Excerpts from a dataset:
☆ ☆ ☆
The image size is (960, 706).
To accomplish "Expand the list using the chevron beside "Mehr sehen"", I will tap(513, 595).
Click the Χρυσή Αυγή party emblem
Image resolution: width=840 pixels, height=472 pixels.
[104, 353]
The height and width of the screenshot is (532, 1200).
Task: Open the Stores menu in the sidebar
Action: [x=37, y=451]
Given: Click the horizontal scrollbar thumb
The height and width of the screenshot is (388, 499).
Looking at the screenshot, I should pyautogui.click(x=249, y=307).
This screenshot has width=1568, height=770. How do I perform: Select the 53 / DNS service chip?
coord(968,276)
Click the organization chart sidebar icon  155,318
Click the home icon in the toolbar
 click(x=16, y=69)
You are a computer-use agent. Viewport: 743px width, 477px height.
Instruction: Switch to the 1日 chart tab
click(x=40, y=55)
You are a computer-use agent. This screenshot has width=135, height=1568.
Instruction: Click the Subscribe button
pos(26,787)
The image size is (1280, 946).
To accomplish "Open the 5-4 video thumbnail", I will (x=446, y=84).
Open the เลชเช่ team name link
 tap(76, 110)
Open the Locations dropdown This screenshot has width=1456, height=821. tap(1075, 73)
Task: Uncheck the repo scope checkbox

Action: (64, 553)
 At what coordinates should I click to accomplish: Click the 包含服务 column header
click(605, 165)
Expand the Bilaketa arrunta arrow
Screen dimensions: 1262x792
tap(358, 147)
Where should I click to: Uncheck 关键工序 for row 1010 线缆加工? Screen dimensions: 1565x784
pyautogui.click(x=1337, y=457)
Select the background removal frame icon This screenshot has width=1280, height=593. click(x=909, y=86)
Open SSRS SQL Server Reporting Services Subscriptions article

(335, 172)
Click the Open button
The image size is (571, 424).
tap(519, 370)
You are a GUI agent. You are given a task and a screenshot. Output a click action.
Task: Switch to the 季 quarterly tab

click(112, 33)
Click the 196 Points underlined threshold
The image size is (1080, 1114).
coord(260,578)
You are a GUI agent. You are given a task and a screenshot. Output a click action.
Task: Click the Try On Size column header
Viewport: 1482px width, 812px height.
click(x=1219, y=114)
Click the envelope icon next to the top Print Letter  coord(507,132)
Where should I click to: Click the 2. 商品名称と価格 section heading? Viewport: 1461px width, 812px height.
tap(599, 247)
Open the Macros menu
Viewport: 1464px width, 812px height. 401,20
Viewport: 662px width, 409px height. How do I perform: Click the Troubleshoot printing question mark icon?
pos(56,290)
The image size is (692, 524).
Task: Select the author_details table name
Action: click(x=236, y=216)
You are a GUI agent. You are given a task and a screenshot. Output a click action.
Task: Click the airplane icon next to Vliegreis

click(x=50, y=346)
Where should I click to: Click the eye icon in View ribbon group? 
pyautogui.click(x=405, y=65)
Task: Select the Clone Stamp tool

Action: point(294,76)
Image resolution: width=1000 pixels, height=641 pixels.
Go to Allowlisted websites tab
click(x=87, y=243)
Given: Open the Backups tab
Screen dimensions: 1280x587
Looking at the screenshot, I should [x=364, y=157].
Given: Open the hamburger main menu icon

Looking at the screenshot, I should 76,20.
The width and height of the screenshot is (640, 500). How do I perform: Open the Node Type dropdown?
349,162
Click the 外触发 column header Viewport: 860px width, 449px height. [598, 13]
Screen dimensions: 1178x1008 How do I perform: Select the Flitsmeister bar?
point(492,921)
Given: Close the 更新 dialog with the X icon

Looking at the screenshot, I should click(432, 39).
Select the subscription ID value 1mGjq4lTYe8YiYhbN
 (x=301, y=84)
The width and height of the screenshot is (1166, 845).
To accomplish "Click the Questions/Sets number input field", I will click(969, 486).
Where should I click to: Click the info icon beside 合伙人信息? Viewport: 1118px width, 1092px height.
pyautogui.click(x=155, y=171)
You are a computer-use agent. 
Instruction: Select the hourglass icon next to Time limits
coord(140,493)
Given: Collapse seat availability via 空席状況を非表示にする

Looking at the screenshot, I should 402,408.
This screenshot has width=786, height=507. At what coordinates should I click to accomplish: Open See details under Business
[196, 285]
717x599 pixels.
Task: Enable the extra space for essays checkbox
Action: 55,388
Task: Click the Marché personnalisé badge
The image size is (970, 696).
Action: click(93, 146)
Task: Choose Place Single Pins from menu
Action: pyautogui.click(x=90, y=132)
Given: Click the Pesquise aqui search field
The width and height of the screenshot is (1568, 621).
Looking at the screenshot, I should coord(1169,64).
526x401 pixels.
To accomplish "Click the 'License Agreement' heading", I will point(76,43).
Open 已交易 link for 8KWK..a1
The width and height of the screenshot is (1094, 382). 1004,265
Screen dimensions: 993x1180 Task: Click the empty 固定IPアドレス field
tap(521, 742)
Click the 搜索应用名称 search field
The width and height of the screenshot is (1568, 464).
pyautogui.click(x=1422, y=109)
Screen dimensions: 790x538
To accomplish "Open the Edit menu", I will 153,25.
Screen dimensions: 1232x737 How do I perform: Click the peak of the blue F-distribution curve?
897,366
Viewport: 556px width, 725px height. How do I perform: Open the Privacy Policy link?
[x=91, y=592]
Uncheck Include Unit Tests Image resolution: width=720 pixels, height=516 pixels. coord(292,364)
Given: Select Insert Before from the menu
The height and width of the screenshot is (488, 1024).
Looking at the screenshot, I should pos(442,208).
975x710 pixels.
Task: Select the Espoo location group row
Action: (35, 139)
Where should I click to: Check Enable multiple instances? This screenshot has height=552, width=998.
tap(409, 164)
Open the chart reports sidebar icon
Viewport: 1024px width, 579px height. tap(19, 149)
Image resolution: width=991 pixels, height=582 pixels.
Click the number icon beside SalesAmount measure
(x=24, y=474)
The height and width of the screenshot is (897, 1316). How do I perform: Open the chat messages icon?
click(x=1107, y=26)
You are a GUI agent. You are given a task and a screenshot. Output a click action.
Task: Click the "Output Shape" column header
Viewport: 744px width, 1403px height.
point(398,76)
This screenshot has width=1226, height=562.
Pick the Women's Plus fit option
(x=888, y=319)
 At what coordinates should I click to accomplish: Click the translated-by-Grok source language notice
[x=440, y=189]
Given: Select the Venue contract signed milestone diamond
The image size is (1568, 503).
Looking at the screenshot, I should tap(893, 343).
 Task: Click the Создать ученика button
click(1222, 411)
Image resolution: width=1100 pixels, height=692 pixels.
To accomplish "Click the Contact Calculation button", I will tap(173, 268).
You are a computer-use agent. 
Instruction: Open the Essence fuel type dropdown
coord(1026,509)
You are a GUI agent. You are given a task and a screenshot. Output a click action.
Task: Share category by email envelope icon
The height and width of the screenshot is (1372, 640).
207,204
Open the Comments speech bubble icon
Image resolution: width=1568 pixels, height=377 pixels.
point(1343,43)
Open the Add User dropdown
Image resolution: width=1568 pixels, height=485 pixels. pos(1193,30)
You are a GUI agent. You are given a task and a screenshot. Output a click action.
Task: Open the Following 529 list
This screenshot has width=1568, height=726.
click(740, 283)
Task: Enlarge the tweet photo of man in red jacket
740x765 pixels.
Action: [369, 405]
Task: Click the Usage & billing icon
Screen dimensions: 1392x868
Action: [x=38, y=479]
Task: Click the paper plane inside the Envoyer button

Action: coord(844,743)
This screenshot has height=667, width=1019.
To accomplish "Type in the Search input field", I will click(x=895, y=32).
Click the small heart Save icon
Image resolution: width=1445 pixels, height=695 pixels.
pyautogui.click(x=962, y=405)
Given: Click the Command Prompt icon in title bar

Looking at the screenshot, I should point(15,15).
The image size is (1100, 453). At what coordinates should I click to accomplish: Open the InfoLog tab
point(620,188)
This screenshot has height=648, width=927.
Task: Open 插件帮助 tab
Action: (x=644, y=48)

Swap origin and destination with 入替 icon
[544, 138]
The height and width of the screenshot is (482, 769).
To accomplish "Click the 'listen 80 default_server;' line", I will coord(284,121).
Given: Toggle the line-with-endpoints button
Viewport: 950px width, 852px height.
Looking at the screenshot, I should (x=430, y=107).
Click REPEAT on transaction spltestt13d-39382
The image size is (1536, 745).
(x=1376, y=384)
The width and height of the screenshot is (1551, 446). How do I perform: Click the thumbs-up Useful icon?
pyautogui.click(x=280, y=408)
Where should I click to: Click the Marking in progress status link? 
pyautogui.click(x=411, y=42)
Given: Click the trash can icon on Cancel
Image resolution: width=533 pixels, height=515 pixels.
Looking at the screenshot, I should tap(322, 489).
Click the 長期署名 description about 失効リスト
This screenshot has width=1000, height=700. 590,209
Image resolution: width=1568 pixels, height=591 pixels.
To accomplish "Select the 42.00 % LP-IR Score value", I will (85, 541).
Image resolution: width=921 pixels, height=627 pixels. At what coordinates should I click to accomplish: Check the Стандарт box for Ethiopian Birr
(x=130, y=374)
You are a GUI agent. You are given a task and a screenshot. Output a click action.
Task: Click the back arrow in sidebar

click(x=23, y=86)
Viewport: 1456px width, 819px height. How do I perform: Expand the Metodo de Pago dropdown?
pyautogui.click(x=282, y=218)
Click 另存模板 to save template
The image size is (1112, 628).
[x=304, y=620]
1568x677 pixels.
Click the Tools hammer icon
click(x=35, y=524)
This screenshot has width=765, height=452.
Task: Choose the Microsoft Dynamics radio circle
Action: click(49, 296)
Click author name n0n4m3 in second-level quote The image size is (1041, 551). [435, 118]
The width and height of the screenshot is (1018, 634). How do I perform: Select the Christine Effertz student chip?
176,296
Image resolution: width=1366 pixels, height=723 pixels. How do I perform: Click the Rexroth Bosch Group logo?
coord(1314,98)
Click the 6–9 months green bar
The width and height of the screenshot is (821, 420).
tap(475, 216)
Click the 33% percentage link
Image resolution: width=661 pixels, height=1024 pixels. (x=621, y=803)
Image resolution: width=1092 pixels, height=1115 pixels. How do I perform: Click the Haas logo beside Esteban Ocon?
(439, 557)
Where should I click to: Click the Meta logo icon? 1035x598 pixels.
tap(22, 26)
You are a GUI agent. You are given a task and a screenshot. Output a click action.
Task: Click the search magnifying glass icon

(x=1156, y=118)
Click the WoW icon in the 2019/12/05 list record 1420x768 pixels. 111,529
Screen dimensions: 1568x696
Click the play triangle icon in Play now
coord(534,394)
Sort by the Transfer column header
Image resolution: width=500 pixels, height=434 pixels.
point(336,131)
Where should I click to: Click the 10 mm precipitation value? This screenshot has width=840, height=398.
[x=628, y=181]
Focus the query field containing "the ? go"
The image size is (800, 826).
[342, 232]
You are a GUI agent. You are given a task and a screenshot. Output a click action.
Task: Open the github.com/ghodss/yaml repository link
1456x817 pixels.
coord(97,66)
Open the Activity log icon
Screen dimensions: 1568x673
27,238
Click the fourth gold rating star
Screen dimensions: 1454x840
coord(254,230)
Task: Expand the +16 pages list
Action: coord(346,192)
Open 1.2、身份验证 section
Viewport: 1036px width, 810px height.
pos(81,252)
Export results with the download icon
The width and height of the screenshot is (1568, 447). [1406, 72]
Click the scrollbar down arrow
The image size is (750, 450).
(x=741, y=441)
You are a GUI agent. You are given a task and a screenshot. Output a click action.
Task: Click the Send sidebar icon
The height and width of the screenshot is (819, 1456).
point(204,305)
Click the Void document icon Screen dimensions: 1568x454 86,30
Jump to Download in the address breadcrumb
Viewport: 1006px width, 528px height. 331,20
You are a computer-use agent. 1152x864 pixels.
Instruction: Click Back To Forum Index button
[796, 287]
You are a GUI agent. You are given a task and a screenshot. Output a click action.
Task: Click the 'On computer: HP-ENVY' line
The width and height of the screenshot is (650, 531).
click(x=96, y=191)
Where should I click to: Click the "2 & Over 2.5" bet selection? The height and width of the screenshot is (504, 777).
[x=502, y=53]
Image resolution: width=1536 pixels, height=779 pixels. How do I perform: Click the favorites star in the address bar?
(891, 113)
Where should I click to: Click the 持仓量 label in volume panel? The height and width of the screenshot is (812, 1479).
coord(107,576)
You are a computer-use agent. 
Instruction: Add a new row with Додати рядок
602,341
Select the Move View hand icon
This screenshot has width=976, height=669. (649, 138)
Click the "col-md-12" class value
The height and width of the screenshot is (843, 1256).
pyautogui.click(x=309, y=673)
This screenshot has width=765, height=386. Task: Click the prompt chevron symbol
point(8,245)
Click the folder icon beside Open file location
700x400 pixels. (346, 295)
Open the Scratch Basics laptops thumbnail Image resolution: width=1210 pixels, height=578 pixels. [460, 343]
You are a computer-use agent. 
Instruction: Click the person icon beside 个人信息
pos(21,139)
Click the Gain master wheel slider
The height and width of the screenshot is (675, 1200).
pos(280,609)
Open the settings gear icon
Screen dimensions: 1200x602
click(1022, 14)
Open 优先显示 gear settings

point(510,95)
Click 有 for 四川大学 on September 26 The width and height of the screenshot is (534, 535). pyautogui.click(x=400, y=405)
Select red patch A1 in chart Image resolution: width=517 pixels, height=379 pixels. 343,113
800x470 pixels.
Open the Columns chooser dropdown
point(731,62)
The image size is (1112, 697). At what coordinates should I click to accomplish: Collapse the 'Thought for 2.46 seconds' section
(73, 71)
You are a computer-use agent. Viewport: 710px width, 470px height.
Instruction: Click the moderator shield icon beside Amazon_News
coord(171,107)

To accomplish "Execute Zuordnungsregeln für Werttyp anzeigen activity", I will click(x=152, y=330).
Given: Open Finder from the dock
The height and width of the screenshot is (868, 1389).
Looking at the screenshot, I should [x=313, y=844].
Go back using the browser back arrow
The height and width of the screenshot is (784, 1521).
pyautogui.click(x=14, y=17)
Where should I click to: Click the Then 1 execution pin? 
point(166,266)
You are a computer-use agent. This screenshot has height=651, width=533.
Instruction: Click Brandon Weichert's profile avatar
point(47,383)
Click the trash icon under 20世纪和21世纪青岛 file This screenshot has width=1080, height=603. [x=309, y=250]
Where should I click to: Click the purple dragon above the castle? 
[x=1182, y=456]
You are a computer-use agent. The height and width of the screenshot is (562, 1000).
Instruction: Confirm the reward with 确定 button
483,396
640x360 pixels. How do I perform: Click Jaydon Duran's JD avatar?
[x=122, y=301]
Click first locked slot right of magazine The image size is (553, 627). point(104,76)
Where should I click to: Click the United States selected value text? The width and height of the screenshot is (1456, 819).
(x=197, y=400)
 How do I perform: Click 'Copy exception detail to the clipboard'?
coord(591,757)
☆ ☆ ☆
## WHAT TO WORK ON
Within the entries, find all lines that contain "scrollbar" and copy each one.

## SOLUTION TO THIS EXERCISE
Given: Click the horizontal scrollbar thumb
Click the scrollbar down arrow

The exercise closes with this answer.